Mrs. Brown looked at her keenly. “I’ll trust you, ma’am,” she said, “for I’m that soft-’earted, an’ I’ve took to the child. Pay me the twenty down, an’ send me thirty in Bank of England notes—none o’ yer cheques—within twenty-four hours, and I’ll take the little darling away.”

“Very well,” said Prudence relieved. “I will do as you say; but oh! Mrs. Brown, be sure you take every care of her, let her want for nothing;” and two big tears stood in the good-natured creature’s eyes.

“Madam,” answered Mrs. Brown, “it’s a lucky child as comes to me; and now will you please give me your name and address, and just write a promise to pay on this ’ere bit of paper, and hand me over the twenty pounds and I’ll give you a receipt; and give me the byby, for my train is about due, and you’ve got my name and address, and I expects to be notified whenever you’re a coming to see the byby, and I never allows as payments to be more than a week in arrears, or I brings back the child.”

Prudence was rather bewildered by Mrs. Brown’s last lengthy and rapid speech, “I never allows no payments to be more than a week in arrears.”

What could she mean by that?
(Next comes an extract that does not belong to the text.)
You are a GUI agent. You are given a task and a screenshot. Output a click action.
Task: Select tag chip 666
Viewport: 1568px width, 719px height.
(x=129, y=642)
It really sounded as if she were familiar with transactions of the kind, but surely no respectable married woman, so nice in appearance too, even though her grammar was not faultless, would need more than one child to adopt; so, telling herself she had misunderstood, Prudence paid down the twenty pounds, kissed Augusta, saw Mrs. Brown and that infant into the train, and then relieved, yet with many cares on her mind, made her way back to Beaconsfield Gardens.

Meantime Mrs. Brown, who watched her standing on the platform until the train moved out of the station, began to feel she had made a bad bargain.
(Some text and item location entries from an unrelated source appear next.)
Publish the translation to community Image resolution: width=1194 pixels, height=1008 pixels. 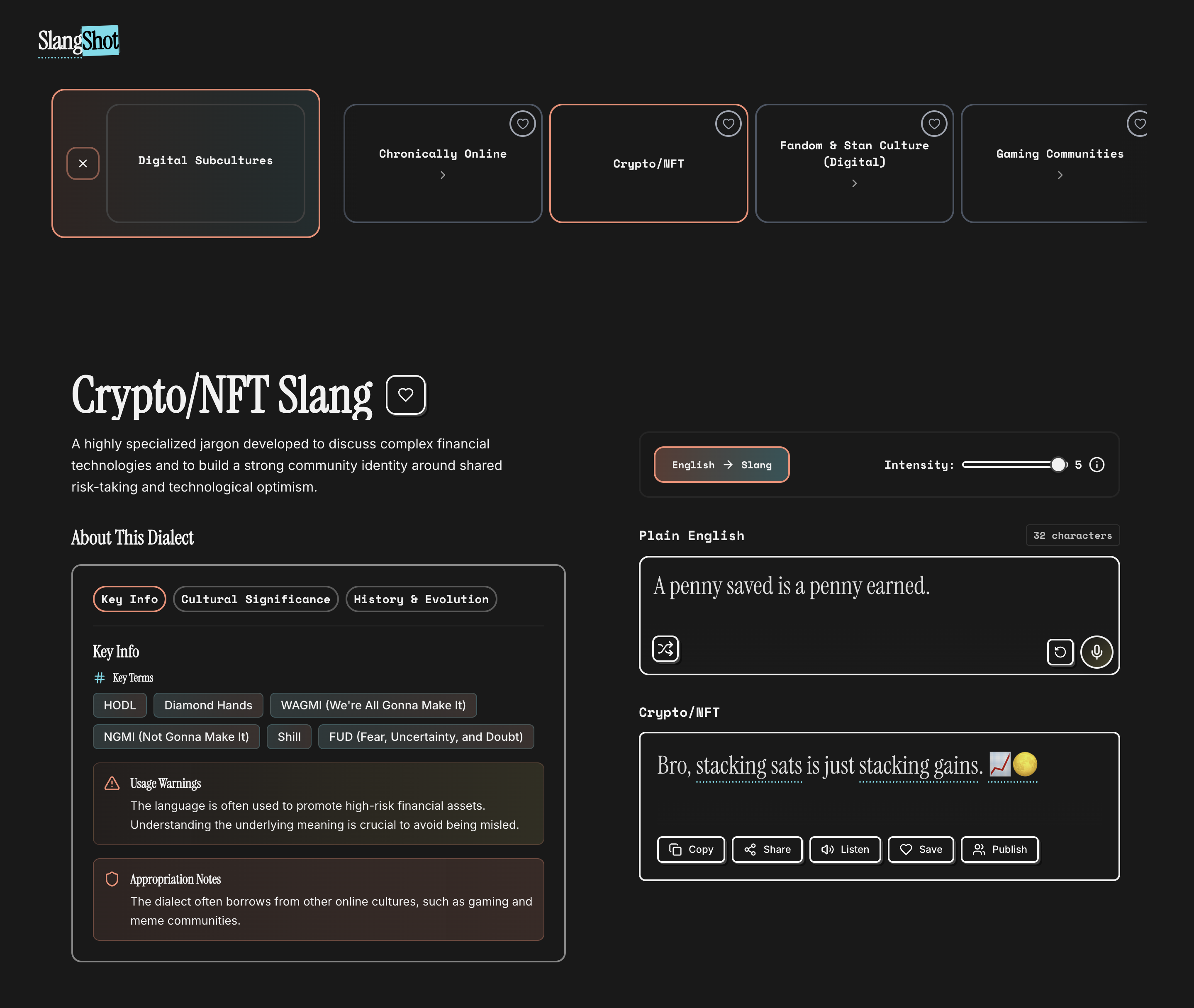pyautogui.click(x=999, y=849)
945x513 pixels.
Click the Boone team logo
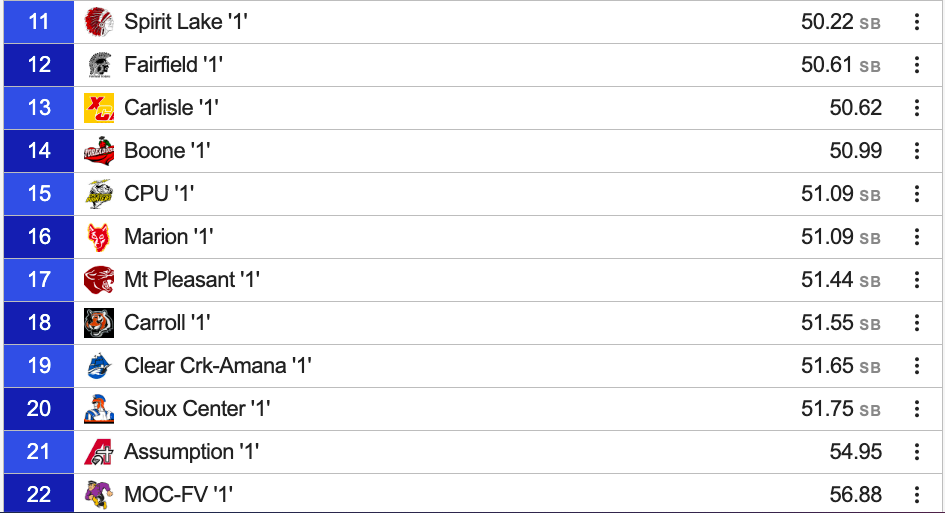(x=99, y=151)
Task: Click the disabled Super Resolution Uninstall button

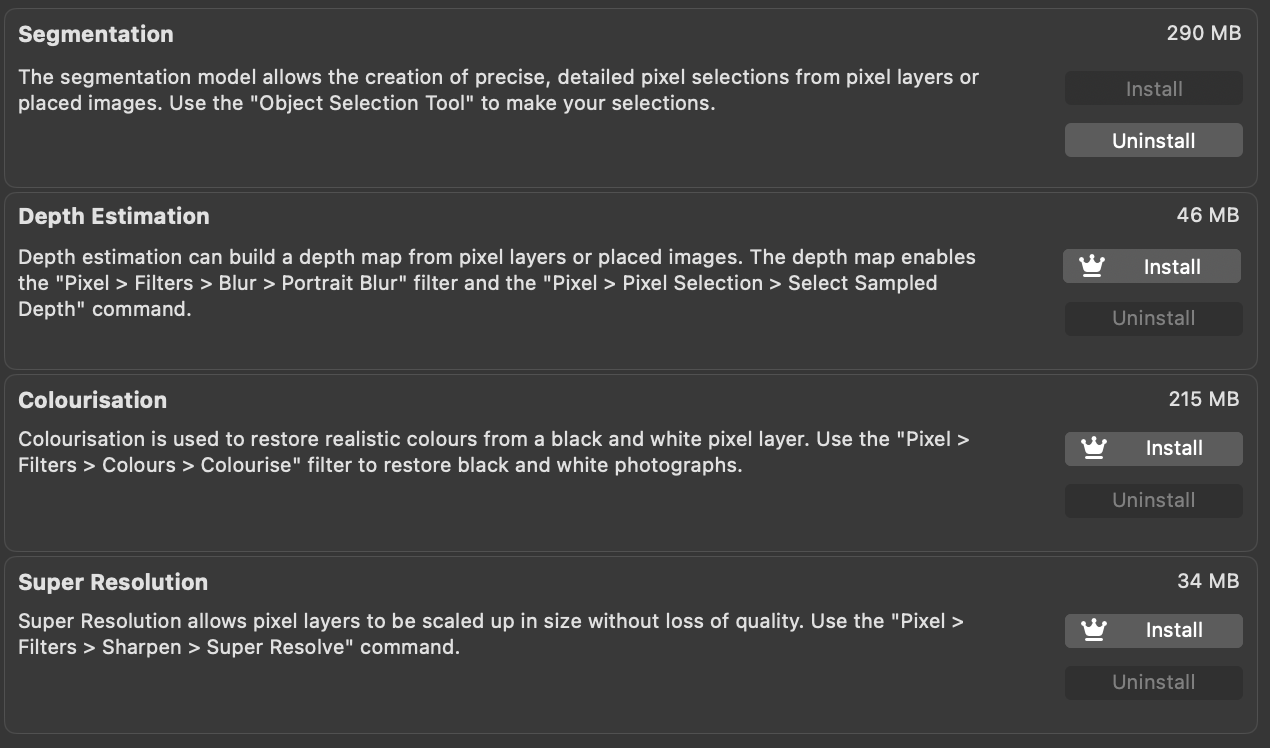Action: click(x=1153, y=683)
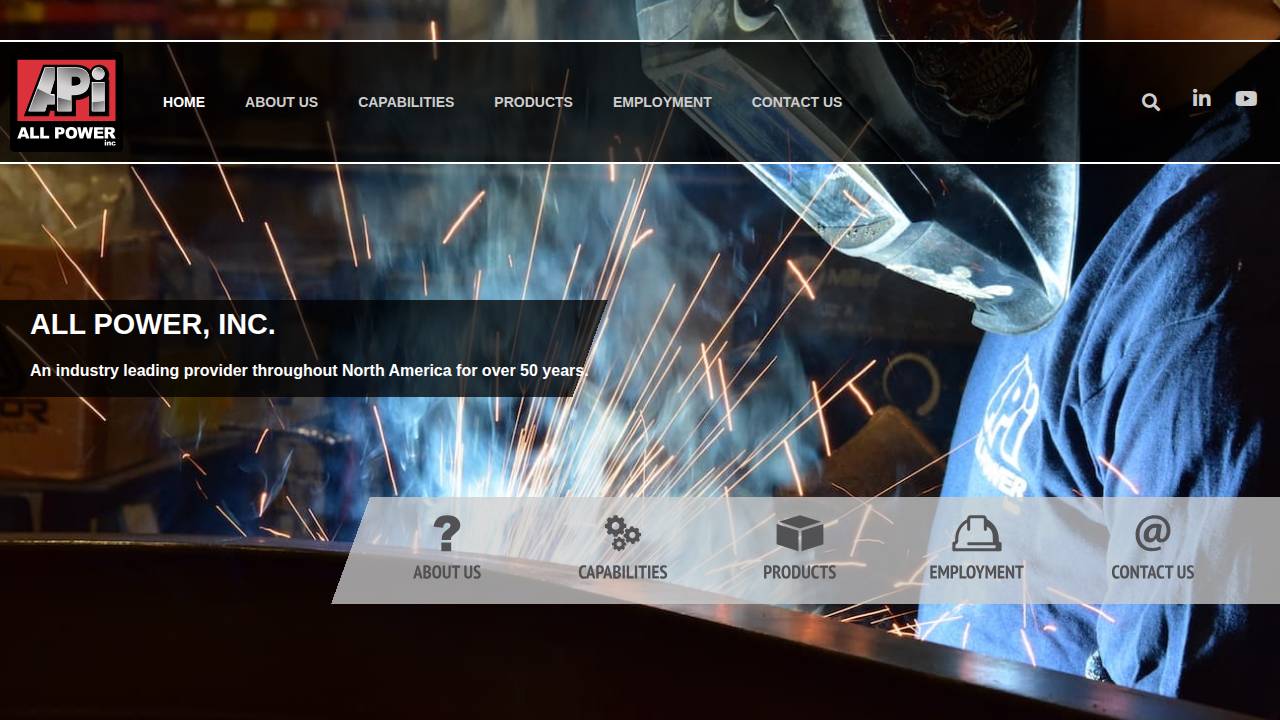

“I was a bloomin’ idiot not to arsk thirty bob,” she muttered, “an’ a ’undred down. She’s that soft she’d ’ave given it. There! stow it, you brat!” she added with sudden fury, turning to Augusta, who had set up a dismal wail.

CHAPTER XIII.
THE MEDICAL LADY BAFFLED.

No. 37, Beaconsfield Gardens, South Kensington, was in a ferment of excitement. Something had happened. The boarders did not quite know what, but there was in the air that electrical unrest that spreads so rapidly from one individual to another.

The mystery of Miss Semaphore’s illness was under discussion. What ailed her? She had eaten nothing for two days. Was she really better? Was she worse? Why this secrecy and embarrassment on the part of the usually garrulous and impulsive Prudence? Why was no doctor called in? Why, why, why, in a thousand forms, was the favourite interrogative pronoun on the lips of the ladies and gentlemen as they sat round the fire after dinner and discussed something more interesting to them than the Daily Telegraph, that oracle beloved of boarding-houses.